Coherency, on the other hand, focuses on creating a whole. Being coherent does not mean you can capture the complete picture today; you will never be able to. Being coherent means that you gradually build your model with each new idea, insight, or piece of data. All these pieces fit together, and the aggregated value of your body of work grows with time. You can respond to changes and nuances because your past ideas do not confine you. 

When you are coherent, the holistic view you create is driven by evolution and openness. 


When you repeat yourself over time, you are literally stuck. You can use variations and find creative ways to express your ideas, but eventually, you keep saying the same things over and over again. It doesn’t allow growth, and, to be frank, it is boring, both for you and your audience. 

Coherency, in contrast, is perfect for the evolution of ideas. 

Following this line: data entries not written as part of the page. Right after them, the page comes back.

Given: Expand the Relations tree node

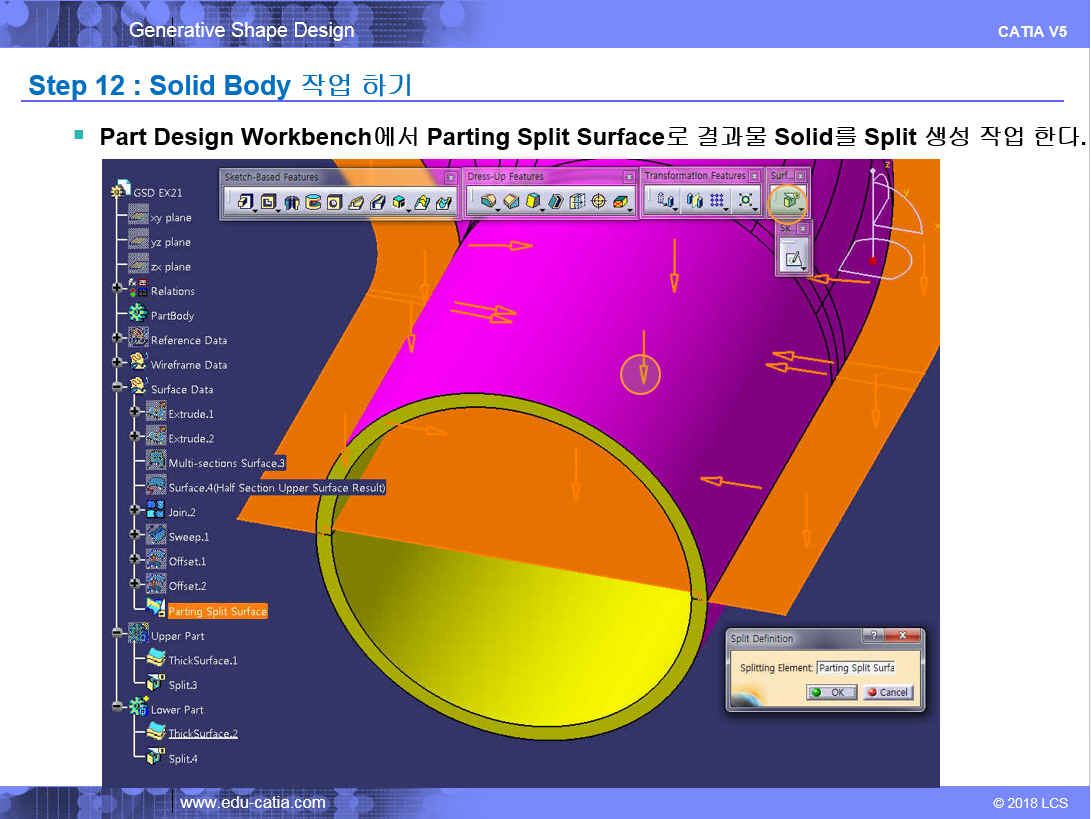Looking at the screenshot, I should pyautogui.click(x=118, y=291).
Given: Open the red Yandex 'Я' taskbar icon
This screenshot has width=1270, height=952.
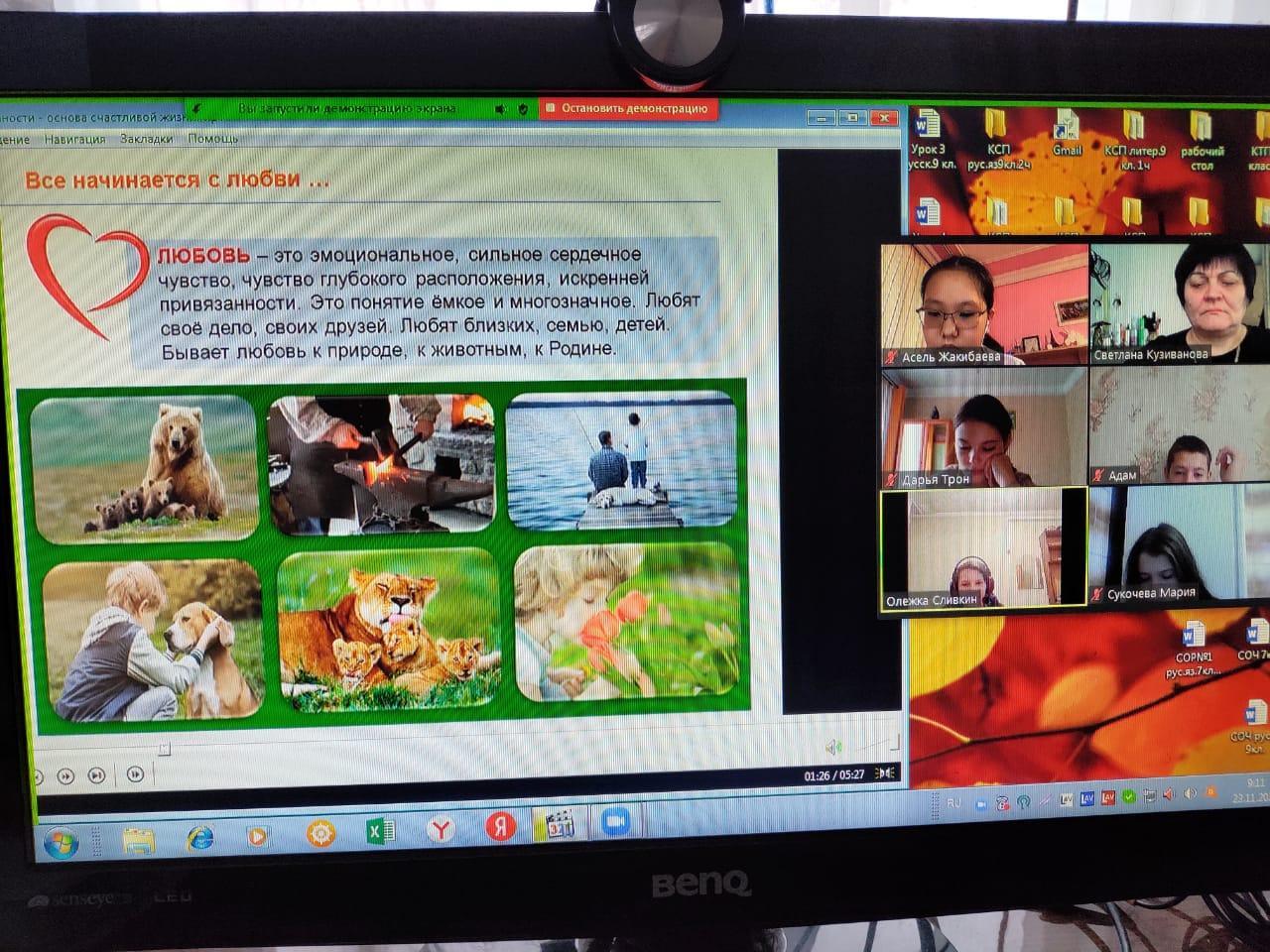Looking at the screenshot, I should [x=500, y=826].
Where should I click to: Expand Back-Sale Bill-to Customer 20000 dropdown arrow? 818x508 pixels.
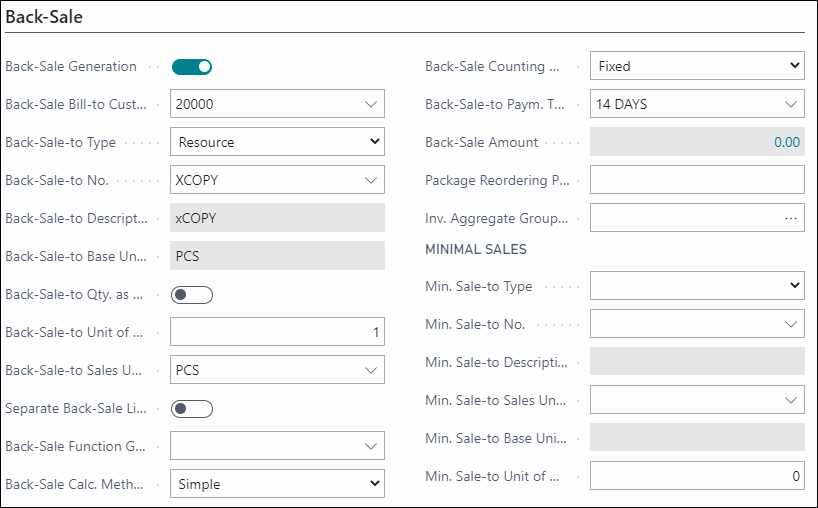pos(371,104)
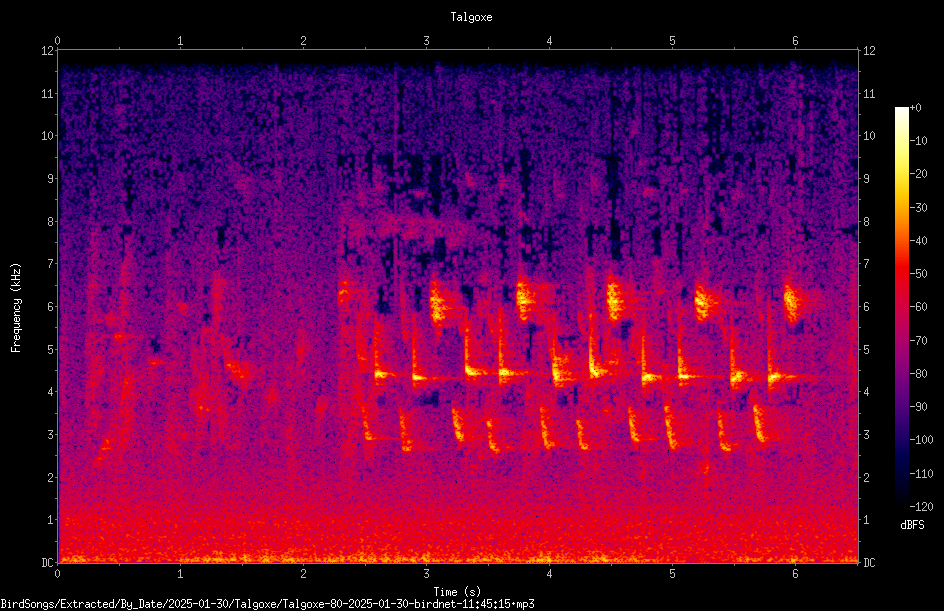Click the 2 kHz label on right axis
The width and height of the screenshot is (944, 611).
866,477
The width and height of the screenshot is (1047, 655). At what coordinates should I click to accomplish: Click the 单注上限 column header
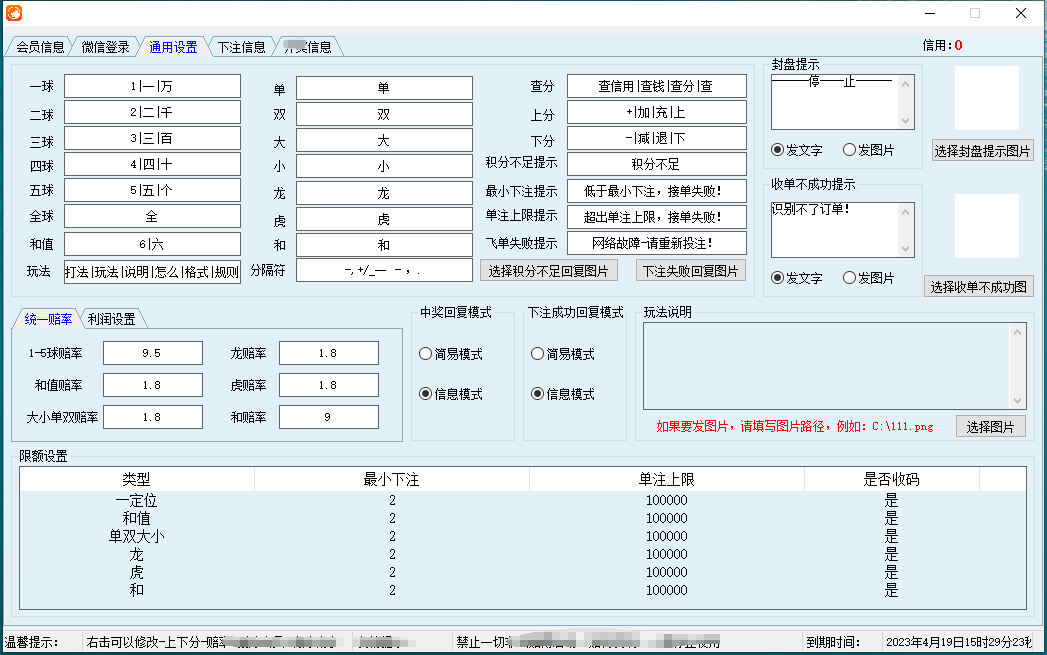tap(666, 480)
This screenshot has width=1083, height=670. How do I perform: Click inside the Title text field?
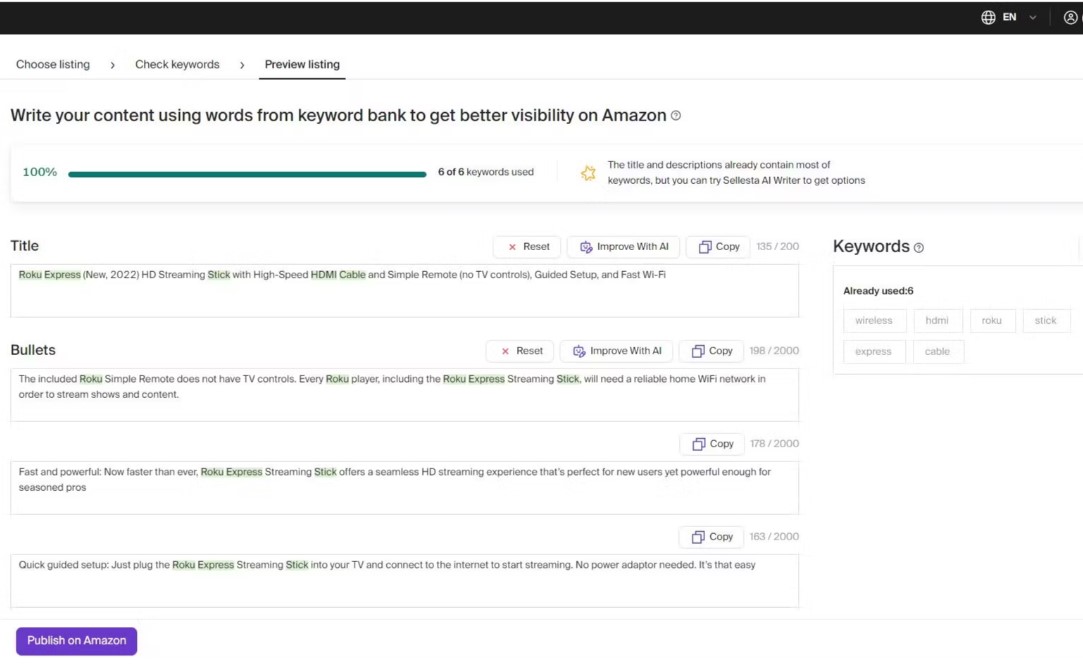pyautogui.click(x=404, y=292)
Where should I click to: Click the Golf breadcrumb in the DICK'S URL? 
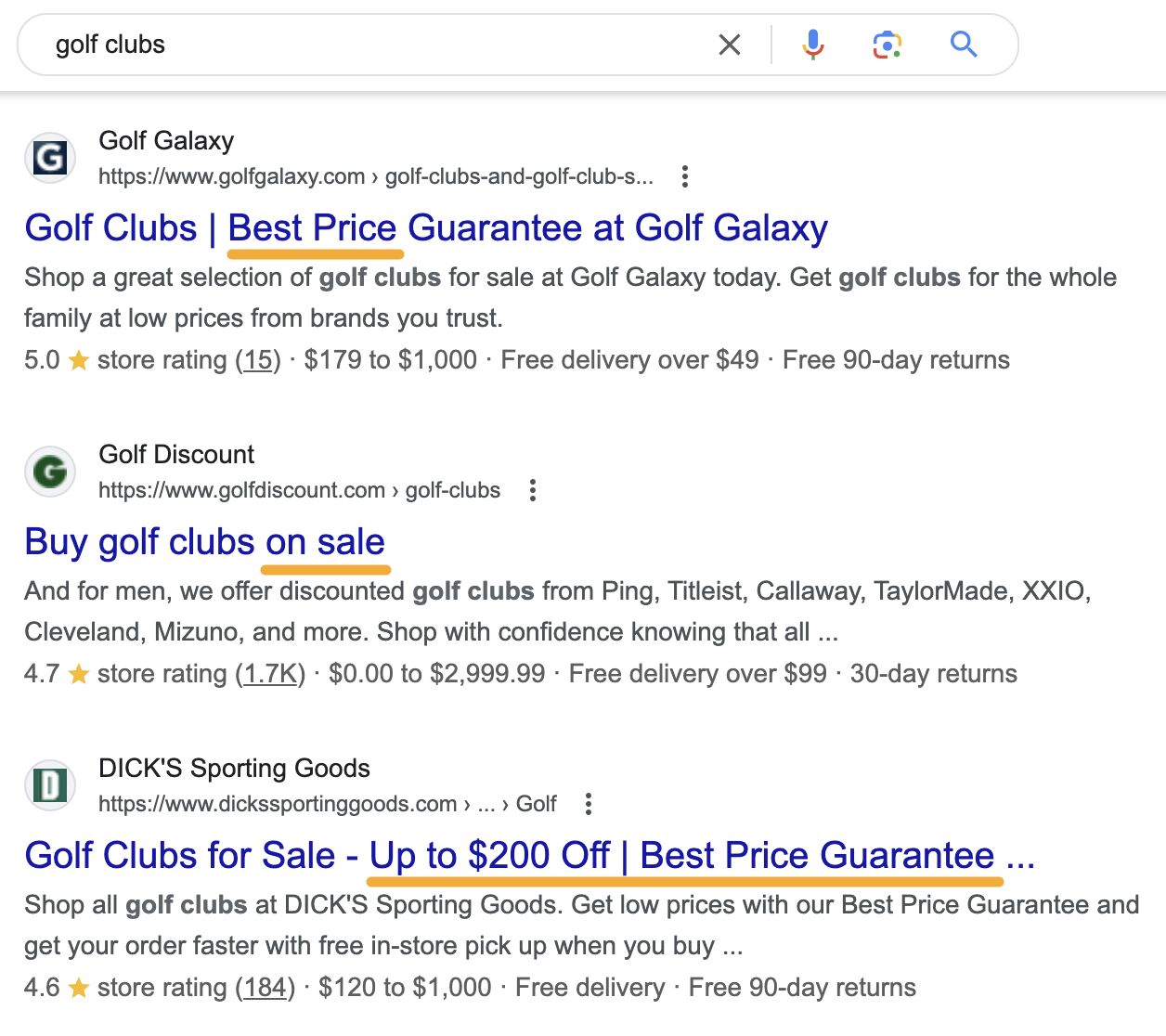pos(537,804)
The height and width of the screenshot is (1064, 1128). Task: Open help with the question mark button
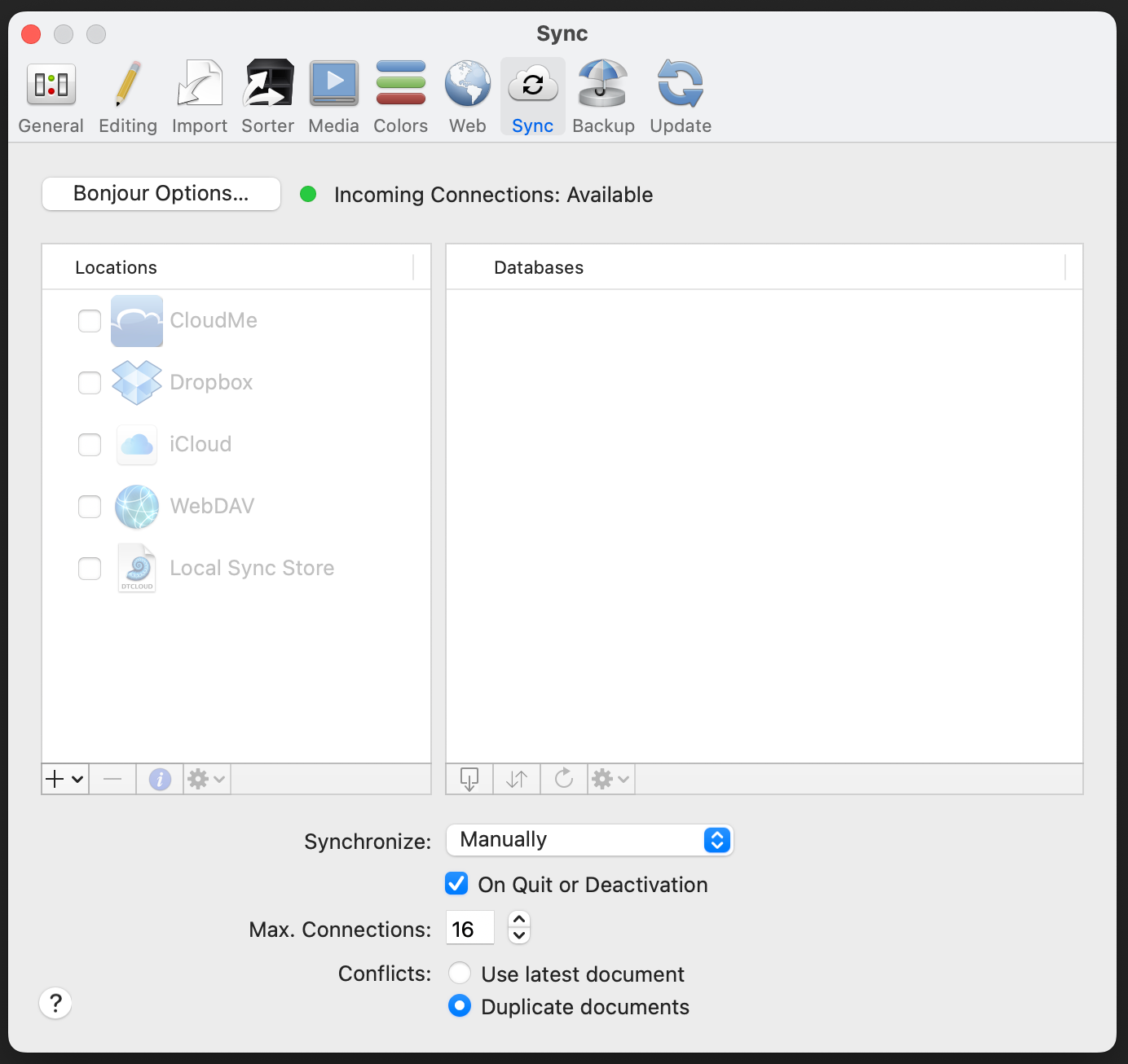tap(55, 1003)
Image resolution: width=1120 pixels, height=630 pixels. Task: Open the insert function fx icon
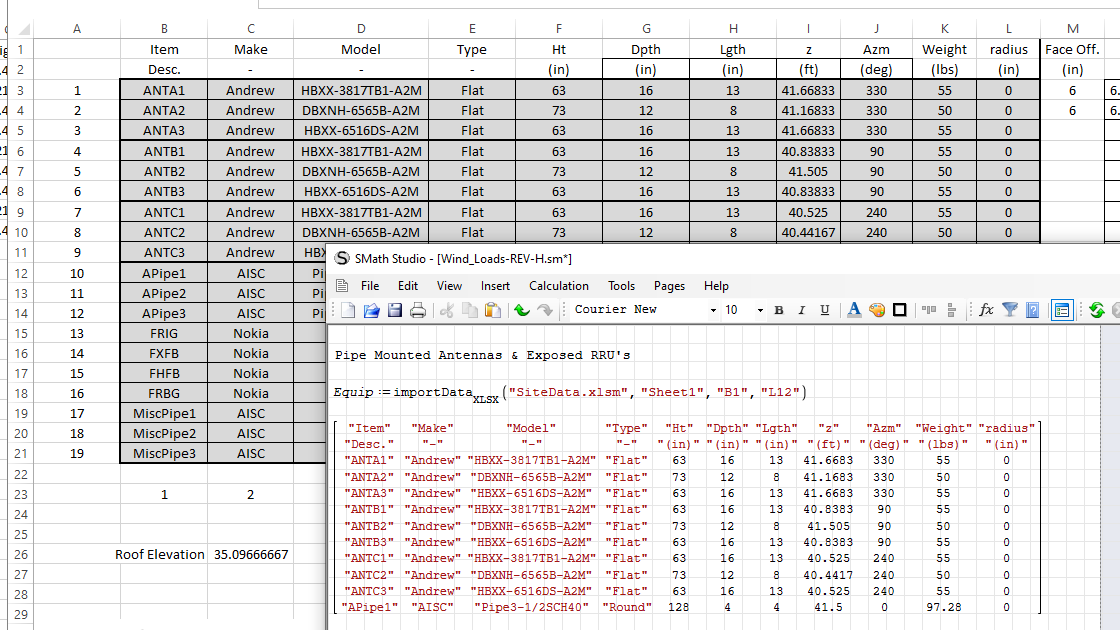coord(986,310)
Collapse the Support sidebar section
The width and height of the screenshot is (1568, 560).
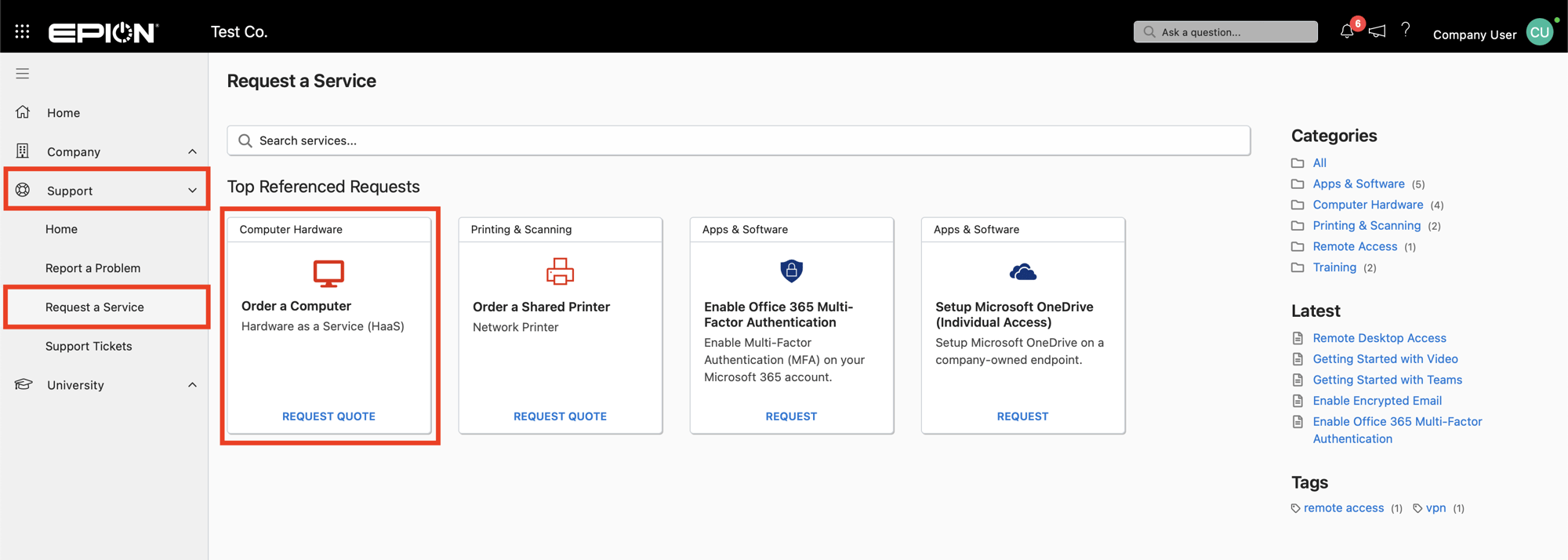[x=192, y=191]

What I think and write about today goes way beyond what I wrote about a year ago. What I thought about five years ago didn’t even cover the same domains. Five years ago, I worked primarily on a model for leading a creative life: creating the setup that allows us to be creative in whatever we do. These days, I am focused on communication and writing skills. What started with content creation in mind evolved into communication in general and workplace communication in particular. 

At first, this variety of domains seems eclectic and unrelated, but they all have a shared center and a thread connecting them. Like concentric circles, they are different but coherent. They evolved and were built gradually, one on top of the other. Each idea was built on the ones that preceded it. More importantly, I evolved, moving from one domain to the next one.

Being coherent means ensuring these pieces fit together. They form a greater whole, even if this whole is still far from complete. 


Evolution might be internally driven, but focusing on coherency instead of consistency also helps us be more open to ideas from the outside. 

Forming the whole is an ongoing task. It will never be concluded. It is like building a never-ending Lego model. We don’t tear the model apart to create something else, but each brick we add changes its form. These Lego bricks originate in the outside world. When we aim for consistency, we are more likely to dismiss many of them as incompatible with our ideas. Coherency, however, is not strict; it allows us to absorb different views, insights, and pieces of data and use them to create a grander whole. They don’t have to be identical to our previous ideas; they just have to connect to them. 

When I am coherent, any book or article I read, any conversation I have, and anything I experience is potentially shaping my ideas and helping me form the whole without losing the shared core I started with. 

I don’t know what I will write about a year from now. I know it will be affected by everything I will experience until then. I can only hope it will be significantly different than what you are reading now while being in perfect coherence with it.